* **TASK DETAILS**:
From the listing below, copy each line that contains the word "will".

* **DATA UNDER STUDY**:
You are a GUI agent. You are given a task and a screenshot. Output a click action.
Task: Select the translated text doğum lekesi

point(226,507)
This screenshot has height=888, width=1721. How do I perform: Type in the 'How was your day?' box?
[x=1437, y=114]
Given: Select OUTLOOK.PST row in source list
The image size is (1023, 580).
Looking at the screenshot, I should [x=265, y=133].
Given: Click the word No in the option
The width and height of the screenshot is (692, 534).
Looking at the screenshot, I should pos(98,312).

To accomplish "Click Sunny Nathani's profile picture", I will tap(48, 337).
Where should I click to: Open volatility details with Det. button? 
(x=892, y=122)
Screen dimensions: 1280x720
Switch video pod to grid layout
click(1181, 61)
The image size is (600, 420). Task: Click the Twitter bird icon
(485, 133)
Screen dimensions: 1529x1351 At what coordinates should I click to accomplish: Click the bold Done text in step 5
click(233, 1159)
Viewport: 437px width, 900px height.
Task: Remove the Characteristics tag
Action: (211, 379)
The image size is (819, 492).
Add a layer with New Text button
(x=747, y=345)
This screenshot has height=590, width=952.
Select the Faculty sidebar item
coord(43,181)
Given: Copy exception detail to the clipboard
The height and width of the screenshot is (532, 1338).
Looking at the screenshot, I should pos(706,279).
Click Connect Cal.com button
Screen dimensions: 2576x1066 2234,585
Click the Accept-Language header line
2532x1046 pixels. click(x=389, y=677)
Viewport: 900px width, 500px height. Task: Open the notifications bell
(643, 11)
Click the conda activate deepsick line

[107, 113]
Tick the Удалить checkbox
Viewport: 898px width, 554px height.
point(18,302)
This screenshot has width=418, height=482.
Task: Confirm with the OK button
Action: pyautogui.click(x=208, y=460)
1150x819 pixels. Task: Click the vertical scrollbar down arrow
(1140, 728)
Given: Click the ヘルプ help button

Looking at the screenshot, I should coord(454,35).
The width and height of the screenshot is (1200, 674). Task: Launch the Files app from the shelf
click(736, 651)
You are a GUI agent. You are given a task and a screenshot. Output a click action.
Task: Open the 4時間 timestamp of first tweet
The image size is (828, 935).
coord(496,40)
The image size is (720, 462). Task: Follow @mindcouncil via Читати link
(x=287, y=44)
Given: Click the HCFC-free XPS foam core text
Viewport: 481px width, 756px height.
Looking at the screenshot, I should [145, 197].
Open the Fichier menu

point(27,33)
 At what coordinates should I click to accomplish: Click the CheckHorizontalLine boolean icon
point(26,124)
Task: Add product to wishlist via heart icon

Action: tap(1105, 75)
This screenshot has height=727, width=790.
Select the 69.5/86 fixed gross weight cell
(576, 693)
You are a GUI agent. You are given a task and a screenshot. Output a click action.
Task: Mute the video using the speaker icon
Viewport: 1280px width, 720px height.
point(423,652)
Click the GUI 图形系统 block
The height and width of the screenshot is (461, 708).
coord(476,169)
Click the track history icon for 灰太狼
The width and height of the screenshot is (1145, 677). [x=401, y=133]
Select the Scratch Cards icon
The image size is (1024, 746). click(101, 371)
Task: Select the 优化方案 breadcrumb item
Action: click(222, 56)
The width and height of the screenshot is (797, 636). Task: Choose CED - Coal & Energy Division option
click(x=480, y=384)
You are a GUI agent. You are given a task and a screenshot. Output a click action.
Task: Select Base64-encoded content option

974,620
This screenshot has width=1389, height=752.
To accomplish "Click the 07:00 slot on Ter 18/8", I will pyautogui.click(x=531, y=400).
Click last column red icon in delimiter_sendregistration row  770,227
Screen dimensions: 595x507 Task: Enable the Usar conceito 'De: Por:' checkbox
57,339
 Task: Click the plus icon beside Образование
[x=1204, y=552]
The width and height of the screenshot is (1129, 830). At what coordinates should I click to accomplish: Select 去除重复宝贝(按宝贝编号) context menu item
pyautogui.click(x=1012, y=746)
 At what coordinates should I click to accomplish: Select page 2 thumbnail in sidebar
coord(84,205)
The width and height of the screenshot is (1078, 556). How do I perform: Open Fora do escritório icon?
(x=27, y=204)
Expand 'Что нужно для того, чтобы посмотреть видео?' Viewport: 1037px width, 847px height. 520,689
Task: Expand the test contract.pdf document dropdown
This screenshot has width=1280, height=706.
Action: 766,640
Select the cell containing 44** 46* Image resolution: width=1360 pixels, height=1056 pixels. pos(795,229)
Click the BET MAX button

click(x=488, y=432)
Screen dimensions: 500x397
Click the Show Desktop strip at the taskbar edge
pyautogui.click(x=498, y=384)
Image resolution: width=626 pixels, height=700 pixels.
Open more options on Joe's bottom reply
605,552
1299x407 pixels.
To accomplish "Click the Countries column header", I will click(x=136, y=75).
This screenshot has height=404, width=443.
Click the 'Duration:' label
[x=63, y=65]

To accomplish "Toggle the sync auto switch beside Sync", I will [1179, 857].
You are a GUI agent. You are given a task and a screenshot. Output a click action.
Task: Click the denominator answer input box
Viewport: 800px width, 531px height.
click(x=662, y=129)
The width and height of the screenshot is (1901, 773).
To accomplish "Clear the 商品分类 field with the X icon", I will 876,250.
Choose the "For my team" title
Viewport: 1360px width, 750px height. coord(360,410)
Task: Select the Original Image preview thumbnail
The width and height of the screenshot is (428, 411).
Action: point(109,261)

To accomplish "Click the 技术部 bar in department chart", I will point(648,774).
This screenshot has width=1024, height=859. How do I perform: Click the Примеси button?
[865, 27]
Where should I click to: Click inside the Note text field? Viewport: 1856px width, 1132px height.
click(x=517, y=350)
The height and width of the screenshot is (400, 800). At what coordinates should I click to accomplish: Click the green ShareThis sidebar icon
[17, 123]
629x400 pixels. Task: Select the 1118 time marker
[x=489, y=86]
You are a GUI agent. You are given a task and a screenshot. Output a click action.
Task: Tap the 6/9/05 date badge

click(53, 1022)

* **SOLUTION TO THE EXERCISE**:
To accomplish "Click Sunny Nathani's profile picture", I will tap(48, 337).
To accomplish "Click the 07:00 slot on Ter 18/8", I will pyautogui.click(x=531, y=400).
To accomplish "Click the Countries column header", I will click(x=136, y=75).
To accomplish "Toggle the sync auto switch beside Sync", I will [1179, 857].
To accomplish "Clear the 商品分类 field with the X icon", I will 876,250.
To accomplish "Click the 技术部 bar in department chart", I will point(648,774).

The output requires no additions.